Coe at his best works like an Ealing comedy on steroids – a sublime mixture of pratfalls and biting social commentary – and Number 11 is Coe at his best. Vintage Coe in fact. The kind of Coe you’d find in a book by Coe, referred to as the mythical lost work of the satirical writer Coe, because apart from mocking those who believe Margaret Thatcher was the best thing to happen to the coal mining industry, there’s nothing Coe likes better than the occasional nod and a wink to the reader in the form of an inside joke.
In Number 11 the Winshaw family from What a Carve Up is back, though this time sharing the stage with an extended cast. Central to the drama are Rachel and Alison, childhood friends who become estranged over a Snapchat gone wrong.
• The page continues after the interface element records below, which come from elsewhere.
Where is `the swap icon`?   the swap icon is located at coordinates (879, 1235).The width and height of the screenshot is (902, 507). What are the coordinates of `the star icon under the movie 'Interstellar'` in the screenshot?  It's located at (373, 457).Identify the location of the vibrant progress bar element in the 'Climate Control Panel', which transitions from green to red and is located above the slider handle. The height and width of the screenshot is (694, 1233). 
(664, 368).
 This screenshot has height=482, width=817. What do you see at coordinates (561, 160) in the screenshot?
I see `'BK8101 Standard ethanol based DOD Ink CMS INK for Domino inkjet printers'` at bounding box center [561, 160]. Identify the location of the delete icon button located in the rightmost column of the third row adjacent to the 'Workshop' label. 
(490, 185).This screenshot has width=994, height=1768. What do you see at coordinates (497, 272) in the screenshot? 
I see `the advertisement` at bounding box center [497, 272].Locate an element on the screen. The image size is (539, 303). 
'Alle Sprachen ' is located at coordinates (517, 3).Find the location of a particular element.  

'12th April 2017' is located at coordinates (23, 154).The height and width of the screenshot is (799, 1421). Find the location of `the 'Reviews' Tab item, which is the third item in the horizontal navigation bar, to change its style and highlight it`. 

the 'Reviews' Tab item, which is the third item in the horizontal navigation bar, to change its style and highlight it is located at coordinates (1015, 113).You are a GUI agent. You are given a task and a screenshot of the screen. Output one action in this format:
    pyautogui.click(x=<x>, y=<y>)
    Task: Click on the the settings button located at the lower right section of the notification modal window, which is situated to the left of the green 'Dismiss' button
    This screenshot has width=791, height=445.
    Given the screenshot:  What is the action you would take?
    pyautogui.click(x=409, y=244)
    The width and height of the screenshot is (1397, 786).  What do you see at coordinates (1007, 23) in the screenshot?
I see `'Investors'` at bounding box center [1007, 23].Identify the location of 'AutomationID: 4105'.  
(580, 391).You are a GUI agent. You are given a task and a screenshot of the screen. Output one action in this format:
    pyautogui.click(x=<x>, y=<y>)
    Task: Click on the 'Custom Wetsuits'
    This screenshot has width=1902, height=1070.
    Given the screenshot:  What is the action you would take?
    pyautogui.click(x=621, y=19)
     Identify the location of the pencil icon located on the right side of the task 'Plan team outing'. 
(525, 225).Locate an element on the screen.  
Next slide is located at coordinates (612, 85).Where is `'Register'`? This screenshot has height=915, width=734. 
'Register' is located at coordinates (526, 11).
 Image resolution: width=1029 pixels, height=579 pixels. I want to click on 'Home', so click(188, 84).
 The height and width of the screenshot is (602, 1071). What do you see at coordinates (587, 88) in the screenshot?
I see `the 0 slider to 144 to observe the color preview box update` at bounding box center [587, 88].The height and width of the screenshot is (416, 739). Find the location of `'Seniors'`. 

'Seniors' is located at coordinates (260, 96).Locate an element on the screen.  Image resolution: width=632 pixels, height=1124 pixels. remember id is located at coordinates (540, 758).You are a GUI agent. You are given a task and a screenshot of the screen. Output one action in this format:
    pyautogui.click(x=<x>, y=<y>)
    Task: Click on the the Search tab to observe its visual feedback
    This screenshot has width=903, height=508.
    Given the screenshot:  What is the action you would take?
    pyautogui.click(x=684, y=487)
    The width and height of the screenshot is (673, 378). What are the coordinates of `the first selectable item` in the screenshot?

Their story soon becomes overtaken by a series of overlapping plotlines too numerous to list here but of which my favourites are the hapless Z-list slebs trapped in a ratings engineered reality TV show and a copper whose psychogeographical approach to policing and interest in social issues has earned him the nickname Nate of the Station. These rapid shifts from one plot strand to another could be disconcerting in less experienced hands, but Coe knows exactly how far he can stretch the reader’s patience before revealing how one set of characters relates to another. He also knows who deserves to get their comeuppance, and it isn’t too much of a spoiler to reveal that he ties up the narrative in a way that’s simultaneously hilarious, disturbing and surprising.
Coe weaves a complex web in Number 11, but in the end the righteous prosper and the unrighteous end up as the main course. And there can’t be too much wrong with that.